Real Biology, Actionable Data
Why Cellular Context Matters for RBP Target Engagement
Cellular target engagement data provide mechanistic evidence of whether compounds interact with their intended targets in living systems, supporting hit confirmation, series prioritization, and early optimization decisions. The value of target engagement data depends on using assay formats that match the target’s biology and interaction mode.
Many target engagement approaches measure isolated components or infer engagement indirectly. These approaches can be informative, but they may not reflect how targets behave in intact cells, where native context can influence interaction state and engagement readouts.
This challenge is often acute for RNA-binding proteins, where compound effects can arise from changes in the RNA–protein interaction state rather than from a single enzymatic activity or a stability shift.
Ribolytix addresses this by directly quantifying compound-induced changes in endogenous RNA–protein interactions in intact cells.

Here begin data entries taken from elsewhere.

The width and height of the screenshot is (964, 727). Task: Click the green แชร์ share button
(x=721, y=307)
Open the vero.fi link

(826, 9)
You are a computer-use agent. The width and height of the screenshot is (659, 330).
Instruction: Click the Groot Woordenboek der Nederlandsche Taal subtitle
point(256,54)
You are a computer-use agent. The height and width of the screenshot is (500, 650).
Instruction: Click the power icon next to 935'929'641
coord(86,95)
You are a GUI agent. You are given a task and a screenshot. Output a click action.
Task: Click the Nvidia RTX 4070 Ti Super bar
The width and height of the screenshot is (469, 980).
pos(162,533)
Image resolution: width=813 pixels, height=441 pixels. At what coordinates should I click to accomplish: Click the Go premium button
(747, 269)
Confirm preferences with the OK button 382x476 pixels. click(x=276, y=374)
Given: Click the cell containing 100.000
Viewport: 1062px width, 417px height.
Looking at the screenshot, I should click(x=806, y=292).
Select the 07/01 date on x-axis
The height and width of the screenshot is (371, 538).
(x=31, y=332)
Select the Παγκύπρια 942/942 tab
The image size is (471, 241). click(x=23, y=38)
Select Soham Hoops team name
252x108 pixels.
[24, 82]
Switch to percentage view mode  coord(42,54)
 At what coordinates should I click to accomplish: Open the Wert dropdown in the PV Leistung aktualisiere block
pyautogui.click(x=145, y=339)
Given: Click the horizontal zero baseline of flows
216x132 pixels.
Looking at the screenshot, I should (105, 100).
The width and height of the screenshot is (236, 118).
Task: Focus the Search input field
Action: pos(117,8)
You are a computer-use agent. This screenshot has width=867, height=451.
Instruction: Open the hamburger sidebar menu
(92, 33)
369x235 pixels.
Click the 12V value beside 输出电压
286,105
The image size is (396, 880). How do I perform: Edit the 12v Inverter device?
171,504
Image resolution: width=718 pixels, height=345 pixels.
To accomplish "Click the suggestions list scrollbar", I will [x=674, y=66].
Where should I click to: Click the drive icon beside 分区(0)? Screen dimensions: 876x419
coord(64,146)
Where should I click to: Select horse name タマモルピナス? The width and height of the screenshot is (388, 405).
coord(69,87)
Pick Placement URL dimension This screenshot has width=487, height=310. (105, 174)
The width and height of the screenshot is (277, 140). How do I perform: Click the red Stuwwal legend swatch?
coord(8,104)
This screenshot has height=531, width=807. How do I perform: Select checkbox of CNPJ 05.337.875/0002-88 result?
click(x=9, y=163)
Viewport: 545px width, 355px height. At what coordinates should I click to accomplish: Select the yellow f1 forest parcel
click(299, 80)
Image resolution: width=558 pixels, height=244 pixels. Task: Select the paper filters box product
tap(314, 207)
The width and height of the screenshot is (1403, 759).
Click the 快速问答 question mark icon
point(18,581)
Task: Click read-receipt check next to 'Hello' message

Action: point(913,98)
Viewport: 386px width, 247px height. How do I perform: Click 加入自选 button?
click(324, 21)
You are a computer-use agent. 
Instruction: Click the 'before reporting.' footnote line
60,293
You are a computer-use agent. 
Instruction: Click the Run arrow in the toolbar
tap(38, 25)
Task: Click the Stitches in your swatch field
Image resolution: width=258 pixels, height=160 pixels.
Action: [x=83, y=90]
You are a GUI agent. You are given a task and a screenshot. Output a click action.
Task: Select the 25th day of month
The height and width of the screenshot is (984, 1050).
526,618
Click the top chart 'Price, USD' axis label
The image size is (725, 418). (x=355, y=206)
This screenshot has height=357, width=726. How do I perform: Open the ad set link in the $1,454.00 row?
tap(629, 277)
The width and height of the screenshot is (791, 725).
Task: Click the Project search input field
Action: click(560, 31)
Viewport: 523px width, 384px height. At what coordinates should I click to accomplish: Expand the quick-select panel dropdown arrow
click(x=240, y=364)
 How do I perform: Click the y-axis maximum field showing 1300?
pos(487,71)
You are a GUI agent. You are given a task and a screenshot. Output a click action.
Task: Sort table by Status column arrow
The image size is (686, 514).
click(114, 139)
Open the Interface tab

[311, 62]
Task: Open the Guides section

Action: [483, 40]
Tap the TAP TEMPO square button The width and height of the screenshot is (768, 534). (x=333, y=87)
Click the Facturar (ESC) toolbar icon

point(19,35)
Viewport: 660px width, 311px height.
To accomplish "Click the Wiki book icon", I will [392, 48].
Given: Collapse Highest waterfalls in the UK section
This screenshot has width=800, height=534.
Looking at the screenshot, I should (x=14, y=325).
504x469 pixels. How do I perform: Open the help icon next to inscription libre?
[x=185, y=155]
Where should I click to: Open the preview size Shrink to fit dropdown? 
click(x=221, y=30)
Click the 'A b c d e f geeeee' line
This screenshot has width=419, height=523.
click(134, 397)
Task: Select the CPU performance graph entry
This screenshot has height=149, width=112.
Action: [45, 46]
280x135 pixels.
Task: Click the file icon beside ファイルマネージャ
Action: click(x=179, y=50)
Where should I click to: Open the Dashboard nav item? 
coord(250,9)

The result is engagement-linked, mechanism-proximal data generated under native cellular conditions—without tags, overexpression systems, engineered reporters, or assumptions based on protein stabilization.
What Makes Our Approach Different
Many target engagement strategies rely on engineered systems or indirect proxies that can be informative, but may not reflect how RNA-binding proteins behave under native cellular conditions. In practice, this often includes reliance on one or more of the following:
Engineered cellular readouts (e.g., reporter constructs or non-endogenous expression) rather than endogenous targets
Tags, overexpression, or artificial constructs that can alter protein behavior relative to native context
Proxy readouts that infer engagement from downstream activity or stability shifts rather than directly measuring the interaction state
In contrast, the Ribolytix platform uses in-cell UV crosslinking to preserve native RNA–protein interactions and directly quantifies compound-dependent changes in endogenous RNA–protein interaction levels. Engagement can be measured for nominated targets (RBP-TE™) and, when needed, profiled at RBPome scale by quantitative mass spectrometry (RBP-SP™).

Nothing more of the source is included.